The average velocity is the total distance moved divided by the total time taken. If you don't know, or cannot compute, the total time taken then there is no way to calculate the average velocity.

There are a number of parameters relevant to the motion:

• time taken, $t$

• initial velocity, $u$

• final velocity, $v$

• acceleration, $a$

• distance moved, $s$

These are related by the SUVAT equations:

$$ v = u + at $$

$$ s = ut + \tfrac{1}{2} at^2 $$

$$ v^2 = u^2 + 2as $$

So given values for some of the parameters we can calculate others.

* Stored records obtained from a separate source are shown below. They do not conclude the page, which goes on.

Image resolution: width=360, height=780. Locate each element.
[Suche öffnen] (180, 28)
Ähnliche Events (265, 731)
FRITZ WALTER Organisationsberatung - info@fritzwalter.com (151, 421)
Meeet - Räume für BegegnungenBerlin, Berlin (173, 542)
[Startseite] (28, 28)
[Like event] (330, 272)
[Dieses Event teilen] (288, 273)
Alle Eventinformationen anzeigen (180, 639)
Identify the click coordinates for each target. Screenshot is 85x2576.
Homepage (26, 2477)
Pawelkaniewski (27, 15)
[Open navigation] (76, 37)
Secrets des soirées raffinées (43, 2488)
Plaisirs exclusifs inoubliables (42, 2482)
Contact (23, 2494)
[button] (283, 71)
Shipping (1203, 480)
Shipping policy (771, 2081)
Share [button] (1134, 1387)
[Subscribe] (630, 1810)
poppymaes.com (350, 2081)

But in your question you specify that all we know is the distance moved, and in this case there is too little information to calculate the values of the other parameters.

Suppose we look at your specific example:

if a car moves with a certain acceleration for a distance $s$ then it moves with a constant velocity for a distance $2s$ and at last it decelerates for a distance $3u$.

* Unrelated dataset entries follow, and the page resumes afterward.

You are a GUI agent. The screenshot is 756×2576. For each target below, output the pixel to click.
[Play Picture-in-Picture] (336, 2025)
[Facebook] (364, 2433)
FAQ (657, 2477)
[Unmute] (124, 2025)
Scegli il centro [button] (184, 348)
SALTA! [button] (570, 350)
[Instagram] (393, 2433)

In the first stage if we know that the car starts from rest and accelerates with some acceleration $a$ then we can calculate the time taken and final velocity because we know:

$$ s = ut + \tfrac{1}{2} at^2 $$

so given that $u=0$ we get:

$$ t = \sqrt{\frac{2s}{a}} $$

And the average velocity is then distance travelled divided by time taken.

So you can work out what you can calculate by considering what you know and what the SUVAT equations tell you.